#### Exercises:
• a. What resistance does the worked solution to Problem 38P give for the resistor?
• b. Reproduce word for word the passage of the worked solution to Problem 38P, from "Expression for peak" up to and including "for $L$ in equation (1)".

#### Excerpt provided:
Chapter 29, Problem 38P

(a)

To determine

The peak current in the circuit.

Answer to Problem 38P

The required peak current is 7.94 A.

Explanation of Solution

`Given:

Inductance of inductor is $L=36\text{mH}$

Resistance of resistor is $R=40\Omega$

Ideal voltage output is $\epsilon =\left(345\text{V}\right)\times \cos \left(150\pi t\right)$

Formula used:

Expression for peak current is

  $\begin{array}{l}\epsilon -IZ=0\\ I=\frac{\epsilon }{Z}\end{array}$

  $I=\frac{\epsilon }{\sqrt{R^2+{\left(\omega L\right)}^2}}$.......... (1)

Here, $\epsilon ,R,L\text{and}\omega$ are voltage, resistance, angular frequency and inductance of inductor.

Calculation:

Substitute $\left(345\text{V}\right)\times \cos \left(150\pi t\right)$ for $\epsilon$ , $40\Omega$ for $R$ , $150\pi$ for $\omega$ , $36\text{mH}$ for $L$ in equation (1)

  $\begin{array}{l}I=\frac{345\times \cos \left(150\pi \times t\right)}{\sqrt{{\left(40\Omega \right)}^2+{\left(150\pi \times 36\times {10}^{-3}\right)}^2}}\\ I=\left(7.94\text{A}\right)\times \cos 150\pi t\end{array}$

Conclusion:

Hence, the requiredpeak current is 7.94 A.

(b)

To determine

The peak and RMS voltage across the inductor.

Answer to Problem 38P

The required peak voltage and RMS voltage are $\boxed{V_{peak}=345\text{V}}$ and $\boxed{V_{rms}=244\text{V}}$ .

Explanation of Solution

Given:

Inductance of inductor is $L=36\text{mH}$

Resistance of resistor is $R=40\Omega$

Ideal voltage output is $\epsilon =\left(345\text{V}\right)\times \cos \left(150\pi t\right)$

Formula used:

RMS current can be obtained as

  $V_{rms}=\frac{V_{peak}}{\sqrt{2}}$.......... (1)

Here, $V_{peak}$ is the peak voltage.

Calculation:

Expression for output voltage is

  $\epsilon =\left(345\text{V}\right)\times \cos \left(150\pi t\right)$

From above expression, peak voltage is found to be $345\text{V}$ i.e. $\boxed{V_{peak}=345\text{V}}$ .

Substitute $345\text{V}$ for $V_{peak}$ in equation (1)

  $\begin{array}{l}{V}_{rms}=\frac{345}{\sqrt{2}}\\ \boxed{V_{rms}=244\text{V}}\end{array}$

Conclusion:

Hence, the required peak voltage and RMS voltage are $\boxed{V_{peak}=345\text{V}}$ and $\boxed{V_{rms}=244\text{V}}$ .

(c)

To determine

The average power dissipated.

#### Source excerpt:
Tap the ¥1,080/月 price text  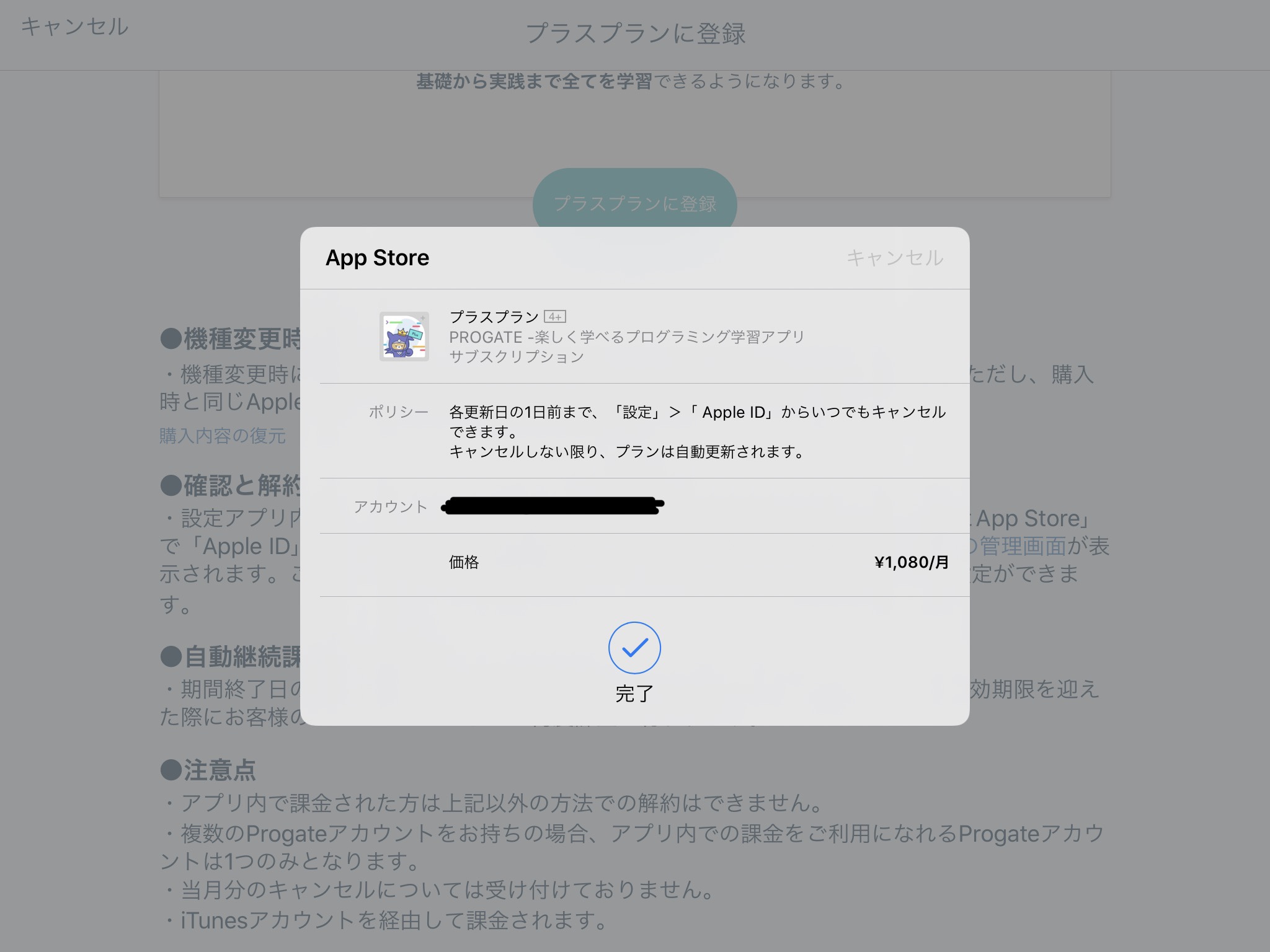[x=912, y=562]
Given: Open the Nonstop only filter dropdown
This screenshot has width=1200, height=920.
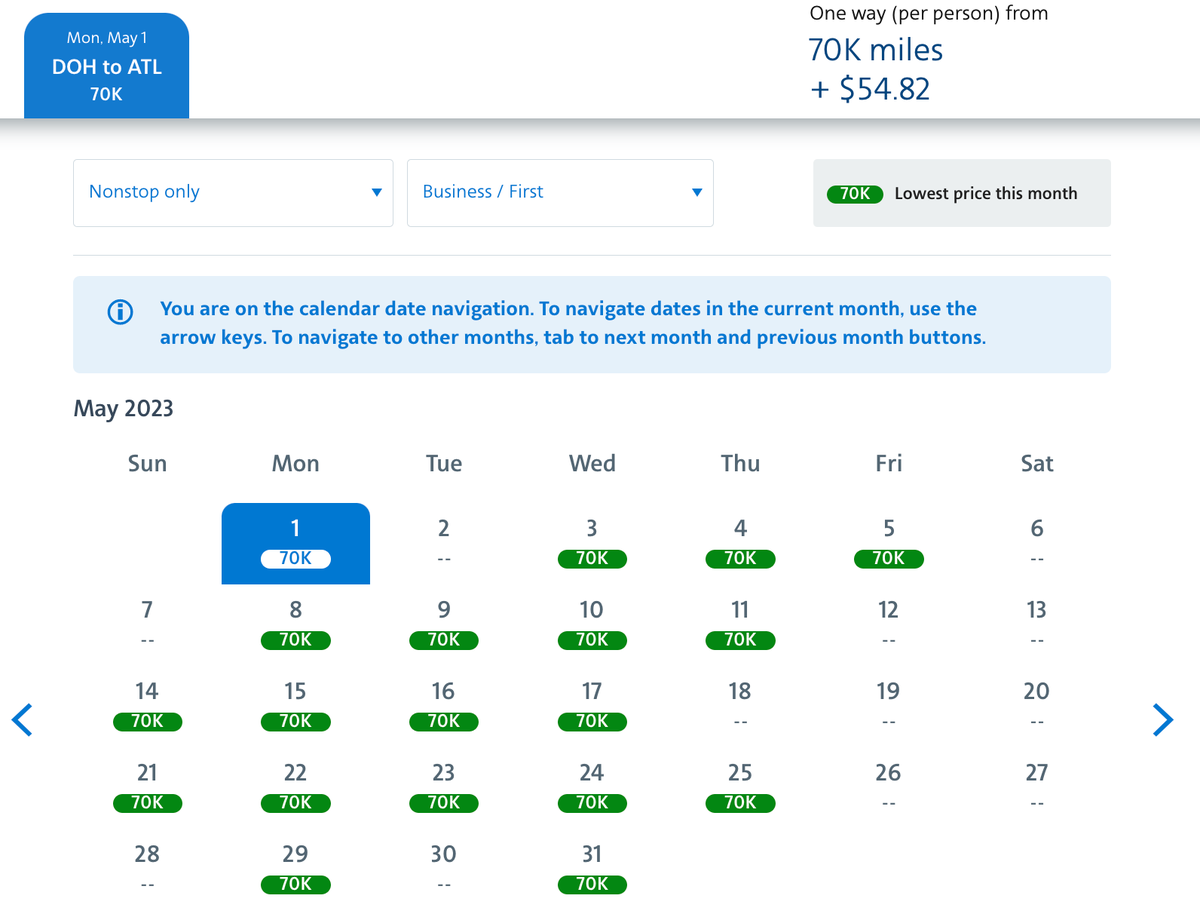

#### Full solutions:
• a. 40 Ω

• b.
Expression for peak current is

  $\begin{array}{l}\epsilon -IZ=0\\ I=\frac{\epsilon }{Z}\end{array}$

  $I=\frac{\epsilon }{\sqrt{R^2+{\left(\omega L\right)}^2}}$.......... (1)

Here, $\epsilon ,R,L\text{and}\omega$ are voltage, resistance, angular frequency and inductance of inductor.

Calculation:

Substitute $\left(345\text{V}\right)\times \cos \left(150\pi t\right)$ for $\epsilon$ , $40\Omega$ for $R$ , $150\pi$ for $\omega$ , $36\text{mH}$ for $L$ in equation (1)